Re: [PATCH V1 2/3] perf/x86/intel/bm.c: Add Intel Branch Monitoring support

Peter Zijlstra <peterz@xxxxxxxxxxxxx> · Mon, 13 Nov 2017 10:00:16 +0100

On Sat, Nov 11, 2017 at 01:20:05PM -0800, Megha Dey wrote:
> Currently, the cannonlake family of Intel processors support the
> branch monitoring feature. Intel's Branch monitoring feature is trying
> to utilize heuristics to detect the occurrence of an ROP (Return
> Oriented Programming) attack.
> 
> A perf-based kernel driver has been used to monitor the occurrence of
> one of the 6 branch monitoring events. There are 2 counters that each
> can select between one of these events for evaluation over a specified
> instruction window size (0 to 1023). For each counter, a threshold value
> (0 to 127) can be configured to set a point at which ROP detection event
> action is taken (determined by user-space). Each task can monitor
> a maximum of 2 events at any given time.
> 
> Apart from window_size(global) and threshold(per-counter), various sysfs
> entries are provided for the user to configure: guest_disable, lbr_freeze,
> window_cnt_sel, cnt_and_mode (all global) and mispred_evt_cnt(per-counter).
> For all events belonging to the same task, the global parameters are
> shared.

Is there any sensible documentation on this except the MSR listings?

> 
> Everytime a task is scheduled out, we save current window and count
> associated with the event being monitored. When the task is scheduled
> next, we start counting from previous count associated with this event.
> Thus, a full context switch in this case is not necessary.

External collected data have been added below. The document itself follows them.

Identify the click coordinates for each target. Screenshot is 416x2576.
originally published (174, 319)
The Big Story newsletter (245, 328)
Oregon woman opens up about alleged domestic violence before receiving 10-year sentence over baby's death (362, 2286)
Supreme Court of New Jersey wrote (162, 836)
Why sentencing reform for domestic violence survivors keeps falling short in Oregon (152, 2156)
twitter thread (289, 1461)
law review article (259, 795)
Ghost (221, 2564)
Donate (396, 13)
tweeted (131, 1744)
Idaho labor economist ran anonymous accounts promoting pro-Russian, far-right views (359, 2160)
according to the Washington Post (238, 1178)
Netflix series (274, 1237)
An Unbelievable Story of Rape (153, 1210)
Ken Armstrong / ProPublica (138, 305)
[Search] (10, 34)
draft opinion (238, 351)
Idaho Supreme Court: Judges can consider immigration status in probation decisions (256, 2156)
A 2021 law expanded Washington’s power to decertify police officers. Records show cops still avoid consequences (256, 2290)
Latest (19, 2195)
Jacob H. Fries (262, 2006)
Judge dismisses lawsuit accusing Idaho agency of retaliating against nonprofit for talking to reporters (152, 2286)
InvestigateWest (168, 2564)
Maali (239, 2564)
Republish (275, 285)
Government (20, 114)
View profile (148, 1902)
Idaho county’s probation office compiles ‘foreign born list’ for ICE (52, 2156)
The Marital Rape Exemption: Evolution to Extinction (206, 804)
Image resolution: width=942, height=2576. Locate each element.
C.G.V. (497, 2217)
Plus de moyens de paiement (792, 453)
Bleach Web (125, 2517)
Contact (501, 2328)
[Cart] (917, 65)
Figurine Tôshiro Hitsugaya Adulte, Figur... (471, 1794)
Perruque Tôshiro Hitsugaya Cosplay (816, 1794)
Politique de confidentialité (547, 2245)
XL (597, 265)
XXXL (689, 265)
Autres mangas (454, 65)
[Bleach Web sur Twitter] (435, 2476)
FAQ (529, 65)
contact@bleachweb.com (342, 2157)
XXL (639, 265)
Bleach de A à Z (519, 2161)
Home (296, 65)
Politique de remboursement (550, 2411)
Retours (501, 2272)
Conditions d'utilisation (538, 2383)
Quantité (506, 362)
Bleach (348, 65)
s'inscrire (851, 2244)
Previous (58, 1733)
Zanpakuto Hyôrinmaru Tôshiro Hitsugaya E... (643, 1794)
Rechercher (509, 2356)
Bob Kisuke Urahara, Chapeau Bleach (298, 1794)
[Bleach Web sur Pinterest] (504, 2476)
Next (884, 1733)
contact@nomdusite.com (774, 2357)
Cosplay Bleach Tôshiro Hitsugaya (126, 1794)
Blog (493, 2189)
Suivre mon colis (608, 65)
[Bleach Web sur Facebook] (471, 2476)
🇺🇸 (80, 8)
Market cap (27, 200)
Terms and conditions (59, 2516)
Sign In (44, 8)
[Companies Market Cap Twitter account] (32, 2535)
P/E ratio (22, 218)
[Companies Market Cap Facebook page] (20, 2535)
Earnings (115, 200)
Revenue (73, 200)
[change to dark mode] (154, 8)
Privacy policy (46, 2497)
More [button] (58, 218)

What? That doesn't make any sense. The fact that we scheduled out and
then in again _is_ a full context switch no?

> 
> Signed-off-by: Megha Dey <megha.dey@xxxxxxxxxxxxxxx>
> Signed-off-by: Yu-Cheng Yu <yu-cheng.yu@xxxxxxxxx>

That SoB chain is buggered.

> +static int intel_bm_event_nmi_handler(unsigned int cmd, struct pt_regs *regs)
> +{
> +	struct perf_event *event;
> +	union bm_detect_status stat;
> +	int i;
> +	unsigned long x;
> +
> +	rdmsrl(BR_DETECT_STATUS_MSR, stat.raw);

	if (!stat.event)
		return NMI_DONE;

saves you a whole bunch of indentation, no?

> +
> +	if (stat.event) {
> +		wrmsrl(BR_DETECT_STATUS_MSR, 0);
> +		apic_write(APIC_LVTPC, APIC_DM_NMI);
> +		/*
> +		 * Issue wake-up to corresponding polling event
> +		 */
> +		x = stat.ctrl_hit;
> +		for_each_set_bit(i, &x, BM_MAX_COUNTERS) {
> +			event = current->thread.bm_counter_owner[i];
> +			local64_inc(&event->count);
> +			atomic_set(&event->hw.bm_poll, POLLIN);
> +			event->pending_wakeup = 1;
> +			irq_work_queue(&event->pending);
> +		}
> +		return NMI_HANDLED;
> +	}
> +	return NMI_DONE;
> +}
> +
> +/*
> + * Unmask the NMI bit of the local APIC the first time task is scheduled
> + * on a particular CPU.
> + */
> +static void intel_bm_unmask_nmi(void)
> +{
> +	this_cpu_write(bm_unmask_apic, 0);
> +
> +	if (!(this_cpu_read(bm_unmask_apic))) {
> +		apic_write(APIC_LVTPC, APIC_DM_NMI);
> +		this_cpu_inc(bm_unmask_apic);
> +	}
> +}

What? Why?

> +static int intel_bm_event_add(struct perf_event *event, int mode)
> +{
> +	union bm_detect_status cur_stat, prev_stat;
> +
> +	WARN_ON(event->hw.id >= BM_MAX_COUNTERS);
> +
> +	prev_stat.raw = local64_read(&event->hw.prev_count);
> +
> +	/*
> +	 * Start counting from previous count associated with this event
> +	 */
> +	rdmsrl(BR_DETECT_STATUS_MSR, cur_stat.raw);
> +
> +	cur_stat.count[event->hw.id] = prev_stat.count[event->hw.id];
> +	cur_stat.count_window = prev_stat.count_window;
> +	wrmsrl(BR_DETECT_STATUS_MSR, cur_stat.raw);

Why are you writing back the value you read? Just to waste cycles?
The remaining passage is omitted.